In the end, the exit point, having missed its intended target point of precisely 168 hours transit time in jump space, will no longer be pointing at the impact point of its intended target. Between the star's own motion and the planet's own motion, a near-C projectile will miss its intended target even if its original aim had been spot on! So the +/- 10% rules given in CT, largely imply that the object will miss its target.
The real issue is what happens when you take a maneuver drive, connect it to an asteroid, power it up, and point it towards where a given planet will be in a given time required to move the asteroid into a collision course.
WARNING! Talking about near-C rocks, or the issues involved with navigation and/or jump space trip duration and implications therein, will run into the issue that many people, playing different versions of Traveller, will disagree with the analysis or how Jump Drives work.
To give you an idea of how different game systems can truly be with regards to Traveller...
CT had it where you only rolled for miss-jump if your ship did not submit to the once per year maintenance interval, or used unrefined fuel, or jumped within a given distance of a planetary mass.
GURPS TRAVELLER requires that the Pilot make its skill roll on 3d6. The Navigator makes its roll versus skill on 3d6, and the Engineer makes its skill roll on 3d6.
The problem with the GURPS TRAVELLER approach versus CT is that the odds of all three skill rolls succeeding are less than the rules used in CT (which made jumps automatic). The odds of a crew with skill at 12 on 3D6, is a roughly 3/4 chance of success for one roll. But the odds (statistically speaking) of all three rolls succeeding is equal to the odds of each roll times the others. So: .75 x .75 x .75 = .4219 (Call it a 42% chance of successfully entering jump space in one attempt).
I'm sure others can chime in on the oddities of different systems versus the original CT version (not to mention TRAVELLER: THE NEW ERA's version of how the maneuver drives work!)
In the end? It will boil down to what YOU want to do with YOUR game. If people have fun playing in your game universe where the maximum speed of a ship using Maneuver drives is 10% the speed of light, then so be it. If Near C rocks can exist in your Traveller Universe, then so be it.
I will confess however - it is nice when you can ask a physics question and get an answer back.

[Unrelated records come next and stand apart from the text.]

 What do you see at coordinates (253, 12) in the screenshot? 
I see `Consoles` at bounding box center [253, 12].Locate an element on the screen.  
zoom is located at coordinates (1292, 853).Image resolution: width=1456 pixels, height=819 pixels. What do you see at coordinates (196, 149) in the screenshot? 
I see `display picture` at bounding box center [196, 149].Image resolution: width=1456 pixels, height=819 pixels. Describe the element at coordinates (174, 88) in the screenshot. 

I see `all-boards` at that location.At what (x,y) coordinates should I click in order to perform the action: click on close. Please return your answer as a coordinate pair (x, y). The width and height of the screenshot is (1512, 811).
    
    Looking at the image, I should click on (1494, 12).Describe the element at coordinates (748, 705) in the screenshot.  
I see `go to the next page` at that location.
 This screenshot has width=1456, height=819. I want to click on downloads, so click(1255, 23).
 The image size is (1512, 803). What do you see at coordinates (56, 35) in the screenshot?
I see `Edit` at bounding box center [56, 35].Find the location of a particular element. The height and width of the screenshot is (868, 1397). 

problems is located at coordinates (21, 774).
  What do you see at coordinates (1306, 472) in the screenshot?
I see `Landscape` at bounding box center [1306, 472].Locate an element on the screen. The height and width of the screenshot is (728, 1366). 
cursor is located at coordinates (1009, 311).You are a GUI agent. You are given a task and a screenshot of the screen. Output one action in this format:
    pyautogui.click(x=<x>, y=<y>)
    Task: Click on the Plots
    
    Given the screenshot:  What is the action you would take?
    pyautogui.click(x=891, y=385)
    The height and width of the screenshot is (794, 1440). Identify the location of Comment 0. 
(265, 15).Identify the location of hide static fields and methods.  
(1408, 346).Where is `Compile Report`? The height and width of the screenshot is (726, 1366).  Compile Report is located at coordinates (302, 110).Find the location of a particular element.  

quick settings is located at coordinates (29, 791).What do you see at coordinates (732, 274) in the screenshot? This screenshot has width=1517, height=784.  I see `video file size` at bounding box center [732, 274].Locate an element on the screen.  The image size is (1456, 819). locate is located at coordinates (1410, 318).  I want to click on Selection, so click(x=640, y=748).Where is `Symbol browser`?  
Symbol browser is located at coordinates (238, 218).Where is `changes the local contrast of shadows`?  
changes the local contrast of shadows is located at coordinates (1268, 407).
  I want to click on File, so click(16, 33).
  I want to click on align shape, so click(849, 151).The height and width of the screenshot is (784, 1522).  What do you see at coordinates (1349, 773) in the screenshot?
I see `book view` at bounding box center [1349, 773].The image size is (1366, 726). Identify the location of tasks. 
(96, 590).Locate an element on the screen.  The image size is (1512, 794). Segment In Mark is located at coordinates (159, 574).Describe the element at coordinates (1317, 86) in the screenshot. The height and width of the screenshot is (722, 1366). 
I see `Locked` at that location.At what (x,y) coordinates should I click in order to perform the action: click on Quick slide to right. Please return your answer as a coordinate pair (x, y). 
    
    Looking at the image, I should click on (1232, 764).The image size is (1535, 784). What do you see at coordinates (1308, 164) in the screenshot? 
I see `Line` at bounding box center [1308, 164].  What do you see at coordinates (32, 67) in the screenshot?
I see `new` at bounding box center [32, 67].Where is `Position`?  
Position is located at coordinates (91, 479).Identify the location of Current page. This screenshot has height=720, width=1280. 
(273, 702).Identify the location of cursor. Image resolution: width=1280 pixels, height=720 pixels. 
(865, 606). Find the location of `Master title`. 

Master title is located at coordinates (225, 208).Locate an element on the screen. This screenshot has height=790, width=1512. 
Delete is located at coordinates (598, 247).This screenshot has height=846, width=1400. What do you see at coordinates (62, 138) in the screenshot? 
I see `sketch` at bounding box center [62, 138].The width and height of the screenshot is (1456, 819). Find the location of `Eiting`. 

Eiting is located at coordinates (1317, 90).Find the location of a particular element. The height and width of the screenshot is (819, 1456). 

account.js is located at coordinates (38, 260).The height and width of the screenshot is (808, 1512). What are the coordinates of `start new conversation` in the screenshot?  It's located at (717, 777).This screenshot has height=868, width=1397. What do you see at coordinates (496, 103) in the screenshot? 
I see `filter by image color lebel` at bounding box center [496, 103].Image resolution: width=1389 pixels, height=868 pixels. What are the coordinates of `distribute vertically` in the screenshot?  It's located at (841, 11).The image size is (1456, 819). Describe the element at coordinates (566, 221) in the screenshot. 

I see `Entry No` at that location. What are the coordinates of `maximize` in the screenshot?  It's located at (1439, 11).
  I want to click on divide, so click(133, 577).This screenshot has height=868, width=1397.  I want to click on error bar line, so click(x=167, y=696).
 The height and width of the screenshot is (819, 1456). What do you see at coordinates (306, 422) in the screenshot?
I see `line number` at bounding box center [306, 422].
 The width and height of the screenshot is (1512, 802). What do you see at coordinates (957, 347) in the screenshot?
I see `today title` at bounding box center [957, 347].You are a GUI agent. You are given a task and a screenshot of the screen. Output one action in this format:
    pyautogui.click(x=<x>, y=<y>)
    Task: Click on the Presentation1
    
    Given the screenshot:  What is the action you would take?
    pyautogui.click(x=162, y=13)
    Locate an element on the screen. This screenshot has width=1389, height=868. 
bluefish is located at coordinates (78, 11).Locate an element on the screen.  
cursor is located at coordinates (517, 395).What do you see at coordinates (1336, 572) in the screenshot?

For me, I guess, in the end, it boils down t the story and having some level of internal self-consistency where it comes to administering a game for my players. I really HATE the jump rules in GURPS TRAVELLER where the stellar masses can cause a ship to drop out of Jump space. It wasn't in the original CT rules, and it annoys me from time to time. My solution? Ignore the rule and not use it.